Now that may sound like a pretty daunting list, but with knowledge comes power!  So here are my top 5 tips for creating an Anti-Inflammatory Diet (AID):

  1. Get an oil change: Pass on the fast-food fries, chips and factory-farmed meat and lubricate your body/mind with “essential” fatty acids (which our body can’t make and we must get from our diet). These fats form the base of the anti-inflammatory compounds that reduce inflammation, fight depression and build a better brain. The best sources of these essential fats are the “SMASH” fish (Salmon, Mackerel, Anchovies, Sardines and Herring), which also have the lowest mercury content. Plus, you get to enjoy olive oil, avocados, and nuts and seeds on a daily basis! So far, so good!
     
  2. Ditch the sugar, high fructose corn syrup and processed foods and fill up on the rainbow spectrum of phytonutrient-rich vegetables and fruit. Eating just 3 to 5 cups per day works wonders. These colorful pigments in plants act like a set of chemical keys that instruct our genes to turn down the fires of inflammation, promote detoxification and better cognitive function. And that certainly beats the viscous cycle of inflammation created by insulin resistance! I’ll write more about that process next week. Meanwhile, you can learn more about phytonutrients here
     
  3. Eliminate the allergens: Modern wheat has been bred to contain high levels of gluten and gliadin, which help dough develop elasticity and strength. But these inflammatory proteins break down into compounds that can easily cross the gut and the blood-brain barrier to alter neurological function. Casein and whey, the two proteins from cow’s milk can also wreak havoc in our gut and brain, contributing to a range of health problems. 

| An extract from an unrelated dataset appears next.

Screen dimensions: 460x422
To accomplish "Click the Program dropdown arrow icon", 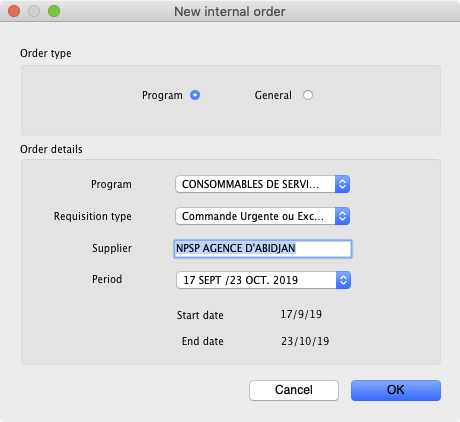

    So if you’re struggling with brain fog or chronic health problems, and you’ve ever wondered whether you were sensitive to these foods, take a 30-day break from them and then see what happens as you reintroduce them. Carefully observe for changes in fatigue, digestion, skin and weight. I think you’ll see improved energy, better focus, clearer skin, and a flatter belly!  A 30-day elimination diet followed by then careful observation of reactions as you reintroduce a food will provide you with first-hand knowledge of it’s effect.
     
  4. Spice up your life! Eat an array of anti-inflammatory spices like turmeric and ginger, rosemary and thyme. Ginger and turmeric are rhizomes (like roots) that contain powerful phytonutrients that fight pain and inflammation, cancer and toxic exposures. They’ve been used for millennia in Indian, Middle Eastern and Southeast Asian cooking and they bring new life to our food! Read my blog on The Spice of Life for more on this topic. 
     
  5. Limit the lectins: Grains, beans, legumes (peanuts, peas, garbanzos and lentils) and the nightshade vegetables (eggplant, peppers, tomatoes, and potatoes) contain compounds called lectins. Lectins, like phytonutrients, are made by plants to defend themselves from the environment, including predators like us. But lectins may have a toxic effect on some people, contributing to autoimmunity. 

Now please don’t despair. You don’t have to say goodbye to golden potatoes, ratatouille or organic polenta…unless you suffer from autoimmune disease or another unsolved chronic problem. (Then the pain and frustration you experience might be enough to inspire you to find out how good you could feel if you cut them out for 30 days). Not everyone has a negative response to these foods, but you will not know unless you check it out. Now that sounds like something to act on! 

Remember that humans have cooked these foods for millennia, and they possess many health benefits: they’re rich in protein, fiber and phytonutrients (when properly prepared). For example, cooking lentils just 15 minutes breaks down their lectins and releases an array of nourishing amino acids and fiber. 

That’s why I’m featuring my Red Lentil Curried Dahl (sounds like “doll”). I developed this recipe after traveling through India and I hope you’ll enjoy it! This Ayurvedic dish, also called khichari (pronounced kitch-er-ree), is famous in India for being easily digested by all body types, especially for those who are recuperating from illness. 

One final tip: Know your numbers! We can measure chronic inflammation by measuring blood levels of C-Reactive Protein (CRP). Ask your doctor to test your “hsCRP” and aim to keep yours below 1.0.